───── Data

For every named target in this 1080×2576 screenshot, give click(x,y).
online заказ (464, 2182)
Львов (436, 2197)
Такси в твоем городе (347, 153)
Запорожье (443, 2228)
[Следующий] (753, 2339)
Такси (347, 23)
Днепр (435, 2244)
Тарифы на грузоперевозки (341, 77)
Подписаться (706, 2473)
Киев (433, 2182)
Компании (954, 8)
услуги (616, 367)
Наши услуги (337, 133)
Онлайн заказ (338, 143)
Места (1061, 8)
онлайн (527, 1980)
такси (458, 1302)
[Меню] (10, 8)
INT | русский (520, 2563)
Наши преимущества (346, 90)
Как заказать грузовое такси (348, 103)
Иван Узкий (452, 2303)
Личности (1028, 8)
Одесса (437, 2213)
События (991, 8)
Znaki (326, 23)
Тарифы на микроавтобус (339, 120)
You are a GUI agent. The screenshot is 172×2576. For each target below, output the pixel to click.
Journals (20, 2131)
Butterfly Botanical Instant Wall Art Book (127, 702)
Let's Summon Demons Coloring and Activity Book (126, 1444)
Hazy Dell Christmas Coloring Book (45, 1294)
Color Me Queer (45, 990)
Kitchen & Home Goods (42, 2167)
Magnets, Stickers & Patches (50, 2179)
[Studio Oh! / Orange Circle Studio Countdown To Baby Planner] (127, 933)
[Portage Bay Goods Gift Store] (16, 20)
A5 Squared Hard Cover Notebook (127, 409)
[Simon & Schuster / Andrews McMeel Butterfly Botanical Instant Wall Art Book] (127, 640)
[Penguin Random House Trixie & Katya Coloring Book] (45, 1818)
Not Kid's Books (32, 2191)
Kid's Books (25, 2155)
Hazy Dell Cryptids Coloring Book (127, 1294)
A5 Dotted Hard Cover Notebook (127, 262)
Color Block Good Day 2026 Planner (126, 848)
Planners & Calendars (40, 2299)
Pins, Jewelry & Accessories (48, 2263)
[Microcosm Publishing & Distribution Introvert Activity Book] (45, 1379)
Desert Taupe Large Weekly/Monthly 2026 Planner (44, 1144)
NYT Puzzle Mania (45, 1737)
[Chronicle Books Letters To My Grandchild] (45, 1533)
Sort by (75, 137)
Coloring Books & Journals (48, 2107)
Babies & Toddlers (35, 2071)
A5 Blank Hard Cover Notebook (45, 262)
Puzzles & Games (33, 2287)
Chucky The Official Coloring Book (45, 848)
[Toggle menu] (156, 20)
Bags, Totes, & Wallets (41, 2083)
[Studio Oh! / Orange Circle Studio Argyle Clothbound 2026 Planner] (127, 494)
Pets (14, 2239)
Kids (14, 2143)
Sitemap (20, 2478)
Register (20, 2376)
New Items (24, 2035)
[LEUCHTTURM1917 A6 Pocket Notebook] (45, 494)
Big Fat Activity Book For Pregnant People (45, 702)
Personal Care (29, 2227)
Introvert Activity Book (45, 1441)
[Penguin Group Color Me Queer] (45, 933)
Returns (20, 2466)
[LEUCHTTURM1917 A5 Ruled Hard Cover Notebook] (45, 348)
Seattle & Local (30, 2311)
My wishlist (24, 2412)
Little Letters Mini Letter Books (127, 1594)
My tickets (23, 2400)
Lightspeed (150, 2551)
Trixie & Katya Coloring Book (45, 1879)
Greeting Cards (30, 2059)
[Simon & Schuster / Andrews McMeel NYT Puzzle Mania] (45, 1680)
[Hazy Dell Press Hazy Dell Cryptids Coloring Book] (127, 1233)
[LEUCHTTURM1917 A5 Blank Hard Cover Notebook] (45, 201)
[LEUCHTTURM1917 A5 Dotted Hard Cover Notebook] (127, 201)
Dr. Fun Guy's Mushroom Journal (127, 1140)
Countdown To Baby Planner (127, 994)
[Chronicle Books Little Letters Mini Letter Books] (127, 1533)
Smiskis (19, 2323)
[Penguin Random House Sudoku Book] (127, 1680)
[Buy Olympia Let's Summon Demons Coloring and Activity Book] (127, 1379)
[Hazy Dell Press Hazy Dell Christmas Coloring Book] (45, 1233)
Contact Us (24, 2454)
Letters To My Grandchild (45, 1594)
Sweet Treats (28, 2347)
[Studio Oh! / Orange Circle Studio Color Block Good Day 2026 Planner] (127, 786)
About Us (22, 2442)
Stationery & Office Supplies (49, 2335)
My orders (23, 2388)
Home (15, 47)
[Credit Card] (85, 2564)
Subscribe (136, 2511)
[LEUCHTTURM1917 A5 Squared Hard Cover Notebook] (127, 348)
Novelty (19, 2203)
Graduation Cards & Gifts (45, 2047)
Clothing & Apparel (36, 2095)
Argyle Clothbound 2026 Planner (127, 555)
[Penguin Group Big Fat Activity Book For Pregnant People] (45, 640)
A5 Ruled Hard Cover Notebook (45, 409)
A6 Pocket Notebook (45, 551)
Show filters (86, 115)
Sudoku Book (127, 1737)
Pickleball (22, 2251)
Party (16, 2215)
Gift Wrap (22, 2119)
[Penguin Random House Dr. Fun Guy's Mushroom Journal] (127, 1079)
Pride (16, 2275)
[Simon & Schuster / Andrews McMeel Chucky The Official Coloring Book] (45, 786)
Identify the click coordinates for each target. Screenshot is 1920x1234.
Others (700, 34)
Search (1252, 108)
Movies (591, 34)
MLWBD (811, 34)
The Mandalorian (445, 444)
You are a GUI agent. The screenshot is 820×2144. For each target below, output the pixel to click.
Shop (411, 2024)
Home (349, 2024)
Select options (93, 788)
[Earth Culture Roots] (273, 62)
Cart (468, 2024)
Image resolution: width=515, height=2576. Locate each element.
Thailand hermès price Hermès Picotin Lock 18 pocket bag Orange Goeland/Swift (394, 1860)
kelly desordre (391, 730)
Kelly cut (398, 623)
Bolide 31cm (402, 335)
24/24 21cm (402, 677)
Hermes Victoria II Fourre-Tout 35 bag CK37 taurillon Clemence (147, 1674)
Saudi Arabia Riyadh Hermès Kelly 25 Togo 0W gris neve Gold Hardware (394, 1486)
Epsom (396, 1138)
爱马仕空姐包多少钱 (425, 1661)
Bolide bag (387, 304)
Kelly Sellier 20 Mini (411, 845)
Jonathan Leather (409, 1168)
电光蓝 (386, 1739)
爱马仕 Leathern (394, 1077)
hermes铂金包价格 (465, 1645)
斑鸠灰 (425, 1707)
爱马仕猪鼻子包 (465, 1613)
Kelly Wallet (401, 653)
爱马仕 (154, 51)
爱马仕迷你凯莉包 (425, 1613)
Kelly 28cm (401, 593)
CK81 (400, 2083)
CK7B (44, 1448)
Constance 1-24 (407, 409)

──────────

_Your assignment_: In the answer, the lines from the first line of the data above through the line containing "Butterfly Botanical Instant Wall Art Book (127, 702)" must appear exactly as written, with nothing else.

_Solution to this problem_:
For every named target in this 1080×2576 screenshot, give click(x,y).
online заказ (464, 2182)
Львов (436, 2197)
Такси в твоем городе (347, 153)
Запорожье (443, 2228)
[Следующий] (753, 2339)
Такси (347, 23)
Днепр (435, 2244)
Тарифы на грузоперевозки (341, 77)
Подписаться (706, 2473)
Киев (433, 2182)
Компании (954, 8)
услуги (616, 367)
Наши услуги (337, 133)
Онлайн заказ (338, 143)
Места (1061, 8)
онлайн (527, 1980)
такси (458, 1302)
[Меню] (10, 8)
INT | русский (520, 2563)
Наши преимущества (346, 90)
Как заказать грузовое такси (348, 103)
Иван Узкий (452, 2303)
Личности (1028, 8)
Одесса (437, 2213)
События (991, 8)
Znaki (326, 23)
Тарифы на микроавтобус (339, 120)
You are a GUI agent. The screenshot is 172×2576. For each target below, output the pixel to click.
Journals (20, 2131)
Butterfly Botanical Instant Wall Art Book (127, 702)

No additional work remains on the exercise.